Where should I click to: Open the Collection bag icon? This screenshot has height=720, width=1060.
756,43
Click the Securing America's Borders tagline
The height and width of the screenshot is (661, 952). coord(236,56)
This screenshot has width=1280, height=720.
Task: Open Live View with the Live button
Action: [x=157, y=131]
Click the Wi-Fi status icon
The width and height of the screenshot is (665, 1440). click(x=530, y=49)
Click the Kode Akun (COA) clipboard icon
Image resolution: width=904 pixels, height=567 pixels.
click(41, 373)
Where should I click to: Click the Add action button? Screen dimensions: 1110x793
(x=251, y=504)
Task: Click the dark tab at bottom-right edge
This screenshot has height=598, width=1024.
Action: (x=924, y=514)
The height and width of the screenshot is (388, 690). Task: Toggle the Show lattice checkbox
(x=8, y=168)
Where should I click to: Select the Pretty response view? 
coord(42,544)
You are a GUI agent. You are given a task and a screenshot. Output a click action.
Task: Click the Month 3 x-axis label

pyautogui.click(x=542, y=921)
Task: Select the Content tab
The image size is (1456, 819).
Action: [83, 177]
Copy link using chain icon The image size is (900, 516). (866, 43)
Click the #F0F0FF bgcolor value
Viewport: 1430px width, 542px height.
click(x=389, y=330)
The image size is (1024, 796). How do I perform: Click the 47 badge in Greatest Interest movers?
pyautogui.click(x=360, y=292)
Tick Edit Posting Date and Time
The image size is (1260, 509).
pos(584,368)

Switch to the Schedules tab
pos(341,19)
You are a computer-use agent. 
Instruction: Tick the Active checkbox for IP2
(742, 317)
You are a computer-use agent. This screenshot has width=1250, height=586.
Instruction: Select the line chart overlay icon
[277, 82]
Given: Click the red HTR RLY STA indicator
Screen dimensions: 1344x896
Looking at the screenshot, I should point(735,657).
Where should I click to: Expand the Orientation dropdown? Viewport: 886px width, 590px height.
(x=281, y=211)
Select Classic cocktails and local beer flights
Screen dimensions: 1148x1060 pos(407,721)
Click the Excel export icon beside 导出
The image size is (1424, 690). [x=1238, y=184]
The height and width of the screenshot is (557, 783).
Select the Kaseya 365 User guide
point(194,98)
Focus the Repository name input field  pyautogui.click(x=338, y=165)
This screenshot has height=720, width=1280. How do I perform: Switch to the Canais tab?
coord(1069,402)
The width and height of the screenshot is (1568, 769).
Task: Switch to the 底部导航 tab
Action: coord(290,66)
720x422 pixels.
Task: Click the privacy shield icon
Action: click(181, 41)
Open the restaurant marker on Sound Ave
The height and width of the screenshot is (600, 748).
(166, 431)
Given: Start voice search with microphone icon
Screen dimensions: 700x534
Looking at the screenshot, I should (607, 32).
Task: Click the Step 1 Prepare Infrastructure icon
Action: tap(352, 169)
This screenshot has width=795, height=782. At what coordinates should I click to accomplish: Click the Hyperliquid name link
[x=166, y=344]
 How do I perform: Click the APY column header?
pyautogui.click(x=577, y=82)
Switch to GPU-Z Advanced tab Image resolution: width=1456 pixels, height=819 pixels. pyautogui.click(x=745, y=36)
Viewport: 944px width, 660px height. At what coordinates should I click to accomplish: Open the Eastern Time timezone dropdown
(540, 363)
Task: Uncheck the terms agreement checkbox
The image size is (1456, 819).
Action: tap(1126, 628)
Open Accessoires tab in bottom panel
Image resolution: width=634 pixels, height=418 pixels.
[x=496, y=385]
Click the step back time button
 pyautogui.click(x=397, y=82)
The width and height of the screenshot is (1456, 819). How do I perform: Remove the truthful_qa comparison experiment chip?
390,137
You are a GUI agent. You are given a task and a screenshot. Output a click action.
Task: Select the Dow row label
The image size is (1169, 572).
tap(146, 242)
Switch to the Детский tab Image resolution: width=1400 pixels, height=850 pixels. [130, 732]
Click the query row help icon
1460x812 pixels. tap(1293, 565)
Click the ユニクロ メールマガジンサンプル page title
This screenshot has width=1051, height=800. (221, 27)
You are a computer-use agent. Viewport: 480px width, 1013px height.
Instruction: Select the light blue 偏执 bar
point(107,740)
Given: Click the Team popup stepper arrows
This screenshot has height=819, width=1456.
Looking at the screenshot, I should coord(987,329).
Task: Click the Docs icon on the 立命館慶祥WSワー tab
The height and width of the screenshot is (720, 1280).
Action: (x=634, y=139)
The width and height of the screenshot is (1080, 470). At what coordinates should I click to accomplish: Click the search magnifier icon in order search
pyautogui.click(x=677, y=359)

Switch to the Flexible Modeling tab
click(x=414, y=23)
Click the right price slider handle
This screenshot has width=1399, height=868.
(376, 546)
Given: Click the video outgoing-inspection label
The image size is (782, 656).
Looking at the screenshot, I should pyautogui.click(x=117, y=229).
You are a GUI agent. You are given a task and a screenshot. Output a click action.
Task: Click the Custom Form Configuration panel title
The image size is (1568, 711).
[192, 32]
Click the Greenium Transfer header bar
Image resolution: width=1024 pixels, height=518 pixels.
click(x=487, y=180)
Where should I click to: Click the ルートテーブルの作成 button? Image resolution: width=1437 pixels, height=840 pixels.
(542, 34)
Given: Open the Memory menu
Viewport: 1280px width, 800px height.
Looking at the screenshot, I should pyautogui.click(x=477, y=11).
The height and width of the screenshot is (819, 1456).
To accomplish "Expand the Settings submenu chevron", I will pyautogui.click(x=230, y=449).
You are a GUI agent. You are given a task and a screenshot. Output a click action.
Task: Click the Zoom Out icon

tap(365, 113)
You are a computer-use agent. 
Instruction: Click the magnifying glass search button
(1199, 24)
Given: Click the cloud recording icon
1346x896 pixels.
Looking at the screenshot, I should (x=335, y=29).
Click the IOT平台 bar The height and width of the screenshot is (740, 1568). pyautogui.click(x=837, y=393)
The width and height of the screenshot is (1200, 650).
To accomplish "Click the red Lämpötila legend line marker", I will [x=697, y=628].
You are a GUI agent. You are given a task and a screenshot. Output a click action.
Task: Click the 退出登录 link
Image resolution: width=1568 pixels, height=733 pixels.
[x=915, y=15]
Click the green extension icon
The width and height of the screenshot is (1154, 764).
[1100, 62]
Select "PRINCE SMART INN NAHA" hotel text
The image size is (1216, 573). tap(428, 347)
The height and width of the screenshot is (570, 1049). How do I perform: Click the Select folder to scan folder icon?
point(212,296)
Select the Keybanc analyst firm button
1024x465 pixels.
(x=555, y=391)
= = = = = = =
_Problem to work on_
Turn the part of the material above that opens with the line containing "Task: Click the Docs" and closes with the line containing "Action: (x=634, y=139)" into a JSON list of strings, one string per line, leaving out any blank lines.

_In response_
[
  "Task: Click the Docs icon on the 立命館慶祥WSワー tab",
  "The height and width of the screenshot is (720, 1280).",
  "Action: (x=634, y=139)"
]